1 In the first book, Theophilus, I wrote about all that Jesus did and taught from the beginning 2 until the day when he was taken up to heaven, after giving instructions through the Holy Spirit to the apostles whom he had chosen. 3 After his suffering he presented himself alive to them by many convincing proofs, appearing to them during forty days and speaking about the kingdom of God. 4 While staying with them, he ordered them not to leave Jerusalem, but to wait there for the promise of the Father. “This,” he said, “is what you have heard from me; 5 for John baptized with water, but you will be baptized with the Holy Spirit not many days from now.”
6 So when they had come together, they asked him, “Lord, is this the time when you will restore the kingdom to Israel?” 7 He replied, “It is not for you to know the times or periods that the Father has set by his own authority. 8 But you will receive power when the Holy Spirit has come upon you; and you will be my witnesses in Jerusalem, in all Judea and Samaria, and to the ends of the earth.” 9 When he had said this, as they were watching, he was lifted up, and a cloud took him out of their sight. 10 While he was going and they were gazing up toward heaven, suddenly two men in white robes stood by them. 11 They said, “Men of Galilee, why do you stand looking up toward heaven? This Jesus, who has been taken up from you into heaven, will come in the same way as you saw him go into heaven.”
The Easter season ends with the celebration of Jesus’ ascension into heaven. Ascension Sunday doesn’t get the attention of either Easter or Pentecost, but it is important enough that the creators of the Creeds took notice:
He ascended to heaven and is seated at the right hand of God the Father almighty.
From there he will come to judge the living and the dead.
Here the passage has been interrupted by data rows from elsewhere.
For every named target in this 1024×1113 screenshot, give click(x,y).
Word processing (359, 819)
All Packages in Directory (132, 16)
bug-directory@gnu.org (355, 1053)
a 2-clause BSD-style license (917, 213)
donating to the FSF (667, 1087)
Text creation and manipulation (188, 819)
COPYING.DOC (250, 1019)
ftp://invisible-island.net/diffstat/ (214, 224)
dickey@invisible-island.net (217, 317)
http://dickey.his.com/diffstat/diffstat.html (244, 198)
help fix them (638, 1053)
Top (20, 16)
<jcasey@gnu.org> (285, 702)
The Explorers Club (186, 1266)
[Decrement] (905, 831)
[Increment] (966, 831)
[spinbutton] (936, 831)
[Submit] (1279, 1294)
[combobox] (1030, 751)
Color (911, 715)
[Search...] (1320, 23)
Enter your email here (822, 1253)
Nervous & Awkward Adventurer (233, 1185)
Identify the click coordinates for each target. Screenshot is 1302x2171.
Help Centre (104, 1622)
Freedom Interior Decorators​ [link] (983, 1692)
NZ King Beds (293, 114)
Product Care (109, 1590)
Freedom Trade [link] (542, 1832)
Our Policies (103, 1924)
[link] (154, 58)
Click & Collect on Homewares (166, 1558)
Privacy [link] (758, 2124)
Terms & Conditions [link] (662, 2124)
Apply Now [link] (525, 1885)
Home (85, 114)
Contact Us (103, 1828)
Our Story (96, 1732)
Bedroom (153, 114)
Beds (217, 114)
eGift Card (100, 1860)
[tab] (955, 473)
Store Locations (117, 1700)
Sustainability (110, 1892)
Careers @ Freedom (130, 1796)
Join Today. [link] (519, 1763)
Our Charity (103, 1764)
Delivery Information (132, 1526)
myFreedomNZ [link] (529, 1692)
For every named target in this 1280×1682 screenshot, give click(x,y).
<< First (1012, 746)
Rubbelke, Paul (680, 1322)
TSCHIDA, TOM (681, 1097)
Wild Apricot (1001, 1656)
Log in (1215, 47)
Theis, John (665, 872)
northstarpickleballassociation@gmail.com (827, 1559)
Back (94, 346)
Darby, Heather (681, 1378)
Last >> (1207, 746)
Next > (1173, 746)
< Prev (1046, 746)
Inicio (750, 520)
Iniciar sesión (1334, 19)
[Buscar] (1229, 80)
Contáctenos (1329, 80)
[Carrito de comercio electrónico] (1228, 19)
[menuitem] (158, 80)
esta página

I realize that such a statement seems archaic and a reflection of an outmoded worldview. We no longer envision a three-storied universe, with God up and out there. We’ve been to the moon and back. We’ve sent space craft to the ends of the solar system. We’ve yet to find this heavenly realm out there. Yet, here we are with the story of the Ascension of Jesus staring us in the face. Now, it is true that only Luke tells this particular story of the Ascension, but does that mean it lacks importance? After all, only Luke tells the story of the continuing mission of God in the power of the Spirit (at least in narrative form).